Матушка хотела избавиться от плода немедленно, и она вероятно так и поступила бы, но печальный прогноз повитухи остановил ее, но не остановил ненависть, которую Пегги, при любом удобном случае, выказывала Джуди.
И всё же, если быть до конца беспристрастным, хозяйке борделя следует отдать должное. Пегги не выгнала бедняжку на улицу, как обычно, она проделывала это с другими мамашами, да и рук своих больше не распускала, а напротив, кормила Джуди лучшими объедками, при этом, конечно же, не забывала вставлять пару тройку проклятий…
С появлением писклявого младенца барыши снова замаячили на горизонте. Пегги, всегда неизменно угрюмая, словно внутри нее постоянно что-то болело, в то раннее утро была в приподнятом настроении. Еще бы! Ведь в строй вернулась лучшая ее шлюшка. Она много пила и громко, словно каркая, смеялась. А что касательно ребёночка, то его отобрали у Джуди в ту же секунду, как только малютка покинула теплое и влажное материнское «гнёздышко». Еще не успела обрезанная пуповина коснуться грязного таза, а матушка, словно булку хлеба, завернула ребенка в кусок грубой ткани и отнесла в приют, где ей, как бы сильно этого ни хотелось, пришлось раскошелиться и заплатить настоятельнице три фунта.

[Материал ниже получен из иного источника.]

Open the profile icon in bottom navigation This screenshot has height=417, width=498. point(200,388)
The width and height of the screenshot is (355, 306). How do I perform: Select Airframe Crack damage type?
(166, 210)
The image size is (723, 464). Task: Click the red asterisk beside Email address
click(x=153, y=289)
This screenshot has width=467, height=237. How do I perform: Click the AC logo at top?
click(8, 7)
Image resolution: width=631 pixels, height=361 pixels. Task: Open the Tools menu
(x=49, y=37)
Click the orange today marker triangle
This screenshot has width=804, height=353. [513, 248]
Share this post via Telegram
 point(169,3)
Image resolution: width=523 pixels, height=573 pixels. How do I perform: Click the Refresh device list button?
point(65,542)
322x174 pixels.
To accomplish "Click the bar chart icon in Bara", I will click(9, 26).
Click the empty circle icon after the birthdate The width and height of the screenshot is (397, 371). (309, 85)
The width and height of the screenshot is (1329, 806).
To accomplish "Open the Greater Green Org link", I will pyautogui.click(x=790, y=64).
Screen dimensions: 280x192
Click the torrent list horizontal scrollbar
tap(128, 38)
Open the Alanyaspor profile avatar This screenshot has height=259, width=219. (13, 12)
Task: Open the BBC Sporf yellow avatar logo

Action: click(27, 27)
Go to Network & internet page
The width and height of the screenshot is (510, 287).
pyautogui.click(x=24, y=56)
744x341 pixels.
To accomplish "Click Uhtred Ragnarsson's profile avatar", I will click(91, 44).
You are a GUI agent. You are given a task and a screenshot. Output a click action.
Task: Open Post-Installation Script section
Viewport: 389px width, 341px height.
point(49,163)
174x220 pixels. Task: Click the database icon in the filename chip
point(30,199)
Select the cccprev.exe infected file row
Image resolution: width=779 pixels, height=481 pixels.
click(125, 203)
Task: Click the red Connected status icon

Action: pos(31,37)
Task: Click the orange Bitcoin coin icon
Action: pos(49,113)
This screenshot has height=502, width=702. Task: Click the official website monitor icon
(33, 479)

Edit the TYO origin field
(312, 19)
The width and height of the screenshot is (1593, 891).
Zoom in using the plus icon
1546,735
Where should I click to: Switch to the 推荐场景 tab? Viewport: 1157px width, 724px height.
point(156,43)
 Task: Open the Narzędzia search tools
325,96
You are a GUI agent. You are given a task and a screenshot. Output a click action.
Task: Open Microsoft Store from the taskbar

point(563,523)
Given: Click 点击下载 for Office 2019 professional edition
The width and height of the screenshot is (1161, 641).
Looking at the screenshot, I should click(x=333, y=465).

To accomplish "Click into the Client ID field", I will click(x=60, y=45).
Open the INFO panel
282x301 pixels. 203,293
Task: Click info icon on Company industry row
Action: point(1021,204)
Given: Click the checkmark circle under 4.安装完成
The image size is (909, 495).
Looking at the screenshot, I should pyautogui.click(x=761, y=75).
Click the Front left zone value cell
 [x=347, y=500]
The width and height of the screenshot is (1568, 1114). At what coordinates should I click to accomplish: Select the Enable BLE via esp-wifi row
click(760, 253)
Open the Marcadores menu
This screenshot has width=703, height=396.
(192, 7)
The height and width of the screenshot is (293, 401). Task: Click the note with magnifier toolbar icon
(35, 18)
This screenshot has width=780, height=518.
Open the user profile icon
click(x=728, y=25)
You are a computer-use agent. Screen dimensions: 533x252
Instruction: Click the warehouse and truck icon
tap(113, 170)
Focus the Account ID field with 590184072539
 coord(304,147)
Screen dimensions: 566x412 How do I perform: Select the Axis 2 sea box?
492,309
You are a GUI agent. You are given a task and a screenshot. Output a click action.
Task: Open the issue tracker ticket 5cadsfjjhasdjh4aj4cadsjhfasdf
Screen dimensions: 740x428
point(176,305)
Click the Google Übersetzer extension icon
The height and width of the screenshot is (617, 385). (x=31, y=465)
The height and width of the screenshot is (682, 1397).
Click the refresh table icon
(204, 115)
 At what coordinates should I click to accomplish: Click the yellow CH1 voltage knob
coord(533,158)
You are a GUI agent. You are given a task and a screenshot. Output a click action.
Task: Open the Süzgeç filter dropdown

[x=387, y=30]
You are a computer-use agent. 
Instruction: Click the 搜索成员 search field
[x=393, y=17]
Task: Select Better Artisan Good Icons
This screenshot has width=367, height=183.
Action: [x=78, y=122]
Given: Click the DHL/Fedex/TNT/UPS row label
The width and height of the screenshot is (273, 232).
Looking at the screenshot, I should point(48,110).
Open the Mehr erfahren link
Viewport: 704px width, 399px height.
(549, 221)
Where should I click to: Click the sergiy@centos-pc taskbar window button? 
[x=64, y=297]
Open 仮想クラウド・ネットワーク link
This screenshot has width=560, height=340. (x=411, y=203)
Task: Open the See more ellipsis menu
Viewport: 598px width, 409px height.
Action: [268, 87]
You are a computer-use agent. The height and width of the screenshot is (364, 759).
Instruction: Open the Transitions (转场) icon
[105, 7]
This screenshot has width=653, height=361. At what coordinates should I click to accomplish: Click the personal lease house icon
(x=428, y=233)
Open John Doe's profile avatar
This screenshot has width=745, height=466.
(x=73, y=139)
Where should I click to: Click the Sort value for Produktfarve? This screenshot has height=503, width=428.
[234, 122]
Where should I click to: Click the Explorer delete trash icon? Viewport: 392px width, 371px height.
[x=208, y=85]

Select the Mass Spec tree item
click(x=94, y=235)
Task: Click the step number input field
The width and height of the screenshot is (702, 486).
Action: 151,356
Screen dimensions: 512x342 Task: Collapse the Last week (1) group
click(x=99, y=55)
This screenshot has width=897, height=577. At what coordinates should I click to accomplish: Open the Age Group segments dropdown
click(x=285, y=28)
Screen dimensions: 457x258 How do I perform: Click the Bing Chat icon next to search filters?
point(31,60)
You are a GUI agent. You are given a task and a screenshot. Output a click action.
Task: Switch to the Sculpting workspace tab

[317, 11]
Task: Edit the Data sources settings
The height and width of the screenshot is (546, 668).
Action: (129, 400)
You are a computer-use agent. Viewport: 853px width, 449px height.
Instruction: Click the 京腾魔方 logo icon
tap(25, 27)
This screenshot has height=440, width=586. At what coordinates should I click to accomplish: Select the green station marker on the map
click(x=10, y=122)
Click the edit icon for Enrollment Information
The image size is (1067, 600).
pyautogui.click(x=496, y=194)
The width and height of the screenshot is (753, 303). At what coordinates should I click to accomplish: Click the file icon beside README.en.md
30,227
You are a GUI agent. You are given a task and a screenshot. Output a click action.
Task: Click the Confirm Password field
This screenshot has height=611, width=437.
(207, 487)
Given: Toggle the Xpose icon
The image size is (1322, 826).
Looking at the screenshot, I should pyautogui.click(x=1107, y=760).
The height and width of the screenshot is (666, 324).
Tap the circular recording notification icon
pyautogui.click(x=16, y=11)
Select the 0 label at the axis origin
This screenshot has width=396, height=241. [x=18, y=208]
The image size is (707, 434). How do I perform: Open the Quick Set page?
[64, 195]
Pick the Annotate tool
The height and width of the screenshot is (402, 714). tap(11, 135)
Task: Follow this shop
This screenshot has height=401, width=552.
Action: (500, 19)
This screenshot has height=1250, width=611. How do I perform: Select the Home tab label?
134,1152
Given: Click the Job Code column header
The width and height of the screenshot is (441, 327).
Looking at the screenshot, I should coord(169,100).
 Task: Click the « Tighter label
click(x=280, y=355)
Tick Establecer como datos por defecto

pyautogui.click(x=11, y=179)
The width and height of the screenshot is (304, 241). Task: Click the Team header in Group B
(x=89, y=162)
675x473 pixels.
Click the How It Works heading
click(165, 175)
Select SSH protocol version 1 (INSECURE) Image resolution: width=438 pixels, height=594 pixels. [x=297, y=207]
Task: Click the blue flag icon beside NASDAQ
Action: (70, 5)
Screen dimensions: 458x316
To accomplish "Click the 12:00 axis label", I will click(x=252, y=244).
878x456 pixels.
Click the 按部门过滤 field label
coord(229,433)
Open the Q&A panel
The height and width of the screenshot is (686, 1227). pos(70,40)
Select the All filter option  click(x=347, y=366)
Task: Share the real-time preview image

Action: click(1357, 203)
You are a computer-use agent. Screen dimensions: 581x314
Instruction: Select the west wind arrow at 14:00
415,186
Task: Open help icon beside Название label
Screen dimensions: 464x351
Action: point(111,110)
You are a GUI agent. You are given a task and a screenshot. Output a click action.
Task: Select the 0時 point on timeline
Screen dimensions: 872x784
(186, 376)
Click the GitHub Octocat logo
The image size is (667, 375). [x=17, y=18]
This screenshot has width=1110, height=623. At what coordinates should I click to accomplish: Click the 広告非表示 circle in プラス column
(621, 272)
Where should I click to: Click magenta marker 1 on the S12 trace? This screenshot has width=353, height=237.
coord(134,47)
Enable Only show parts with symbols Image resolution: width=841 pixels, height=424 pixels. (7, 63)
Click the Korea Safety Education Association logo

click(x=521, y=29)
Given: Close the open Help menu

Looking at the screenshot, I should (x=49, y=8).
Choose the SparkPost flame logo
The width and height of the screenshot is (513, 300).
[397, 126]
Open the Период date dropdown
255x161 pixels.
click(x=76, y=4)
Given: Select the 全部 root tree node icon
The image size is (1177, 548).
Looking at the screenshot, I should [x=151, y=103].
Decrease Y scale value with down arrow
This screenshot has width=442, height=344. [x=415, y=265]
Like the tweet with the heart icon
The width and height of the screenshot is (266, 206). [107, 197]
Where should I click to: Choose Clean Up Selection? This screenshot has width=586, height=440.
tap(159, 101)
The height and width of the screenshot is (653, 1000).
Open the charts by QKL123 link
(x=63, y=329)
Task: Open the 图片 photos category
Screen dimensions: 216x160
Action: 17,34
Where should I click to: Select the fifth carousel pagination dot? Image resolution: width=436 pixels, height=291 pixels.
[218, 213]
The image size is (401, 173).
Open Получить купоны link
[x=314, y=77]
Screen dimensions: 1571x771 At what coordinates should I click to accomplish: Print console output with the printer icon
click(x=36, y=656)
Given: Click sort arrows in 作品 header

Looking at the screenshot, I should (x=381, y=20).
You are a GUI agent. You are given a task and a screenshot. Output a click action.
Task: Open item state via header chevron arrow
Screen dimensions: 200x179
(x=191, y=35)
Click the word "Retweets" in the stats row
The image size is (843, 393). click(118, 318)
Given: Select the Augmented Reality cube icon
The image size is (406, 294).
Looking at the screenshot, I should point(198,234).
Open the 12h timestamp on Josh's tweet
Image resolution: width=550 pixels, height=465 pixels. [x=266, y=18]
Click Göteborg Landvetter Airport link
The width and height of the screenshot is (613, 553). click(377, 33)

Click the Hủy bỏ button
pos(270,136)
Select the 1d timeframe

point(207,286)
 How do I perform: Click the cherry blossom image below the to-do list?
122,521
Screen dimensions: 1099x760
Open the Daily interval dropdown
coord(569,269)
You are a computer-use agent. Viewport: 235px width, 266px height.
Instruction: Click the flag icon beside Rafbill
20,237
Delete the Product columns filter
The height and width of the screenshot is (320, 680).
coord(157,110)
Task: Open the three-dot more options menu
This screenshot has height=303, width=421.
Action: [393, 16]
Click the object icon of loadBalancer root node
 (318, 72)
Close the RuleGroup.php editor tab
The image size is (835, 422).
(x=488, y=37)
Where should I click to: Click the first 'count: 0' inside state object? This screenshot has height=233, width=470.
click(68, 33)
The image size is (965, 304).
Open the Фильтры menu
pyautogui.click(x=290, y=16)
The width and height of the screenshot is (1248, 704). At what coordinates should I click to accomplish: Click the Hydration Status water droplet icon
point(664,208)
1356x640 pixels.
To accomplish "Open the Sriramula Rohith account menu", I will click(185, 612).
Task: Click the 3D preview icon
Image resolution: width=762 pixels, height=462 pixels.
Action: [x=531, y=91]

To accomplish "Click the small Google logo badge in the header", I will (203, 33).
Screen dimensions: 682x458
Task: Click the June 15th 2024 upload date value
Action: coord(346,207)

Несчастная Джуди до истерики умоляла Пегги вернуть дочь, но все стенания были напрасны. Матушка оплеухами и проклятиями быстро вернула на грешную землю еще не совсем оправившуюся от родов заблудшую овечку, и та приступила к обязанностям по пополнению казны ненасытной хозяйки.
Глава IV. Приют
– Смотри, Лора, – ангелочек, – сказал Кирке своей жене, настоятельнице приюта, и, плотно прикрыв беззубый рот, сжал губы.
– Хватит, пялиться! – зло проворчала Лора. – Лучше бы сходил за кормилицей, а то еще чего, орать начнет!
Кирке Пандо, в прошлом бравый сержант флота Её Величества, в свои сорок лет с небольшим, выглядел глубоким стариком. Куда-то со временем подевалась его морская выправка и гордость. Измученный за долгие годы военной службой, заклёванный вечно недовольной женой и истощенный постоянным недоеданием, Кирке, напоминал больного и ощипанного цыплёнка с худым телом на спичечных ножках. Всё, начиная с носа картошкой на лице со впалыми щеками и заканчивая большим лысым черепом в пучках редких и безжизненных волос на макушке – всё вызывало у людей, видевших его, чувство тошноты и отвращения. Кроме того, голова муженька подергивалась, как при нервном тике. То ли он, таким образом, был всегда готов уберечь свой затылок от затрещины, посылаемой при любом удобном случае женушкой, то ли психические изменения в мозгу Кирке вылезали наружу. Неизвестно. А вот супруга его Лора Пандо, напротив, обладала крутым нравом и пышнейшими формами. Наверняка, какому-нибудь торговцу из мясной лавки, Лора напомнила бы перевязанную в несколько местах колбаску, до того она была кругла и неохватна в боках. Ко всем этим прелестям надо причислить и её патологическую безродность. И как это зачастую бывает у безродных, а у нее в роду были только прачки и слуги, отличалась Лора редкой безвкусицей ко всему, к чему только прикасались ее пухлые и короткие пальцы. Всем расцветкам в одежде настоятельница предпочитала цвет белый. Он был абсолютно во всём: и в оборках на грубых платьях, и в обрамляющем венчике льняного чепчика, туго подвязанного тонкими завязками на круглой и щекастой её голове.
Жили Пандо ничтожно бедно. Ведь Кирке так и не сумел за многолетнюю службу скопить деньжат, а Лора приданного не имела. Поэтому семейка выкручивалась, как могла. Как говорится, не брезговала испачкаться темными делишками. Основным заработком парочки была приёмка у нищенок младенцев и впоследствии, если повезет, перепродажа в состоятельные дома. А поскольку своими детьми, по какой-то причине, Пандо не обзавелись, то о таких родительских чувствах, как доброта и забота, они и понятия не имели, и относились к детям, как к каким-то вещам, которые нужно всего лишь с выгодой продать.
Содержались дети в антисанитарных условиях. Вся мебель, если это определение уместно, состояло из трех деревянных кушеток, где сироты спали вповалку в тряпье, поедаемые вшами. А облезлый кролик, больше смахивающий на замученного кота и с десяток клеток с птицами и их песнопением предавали приюту видимость уюта.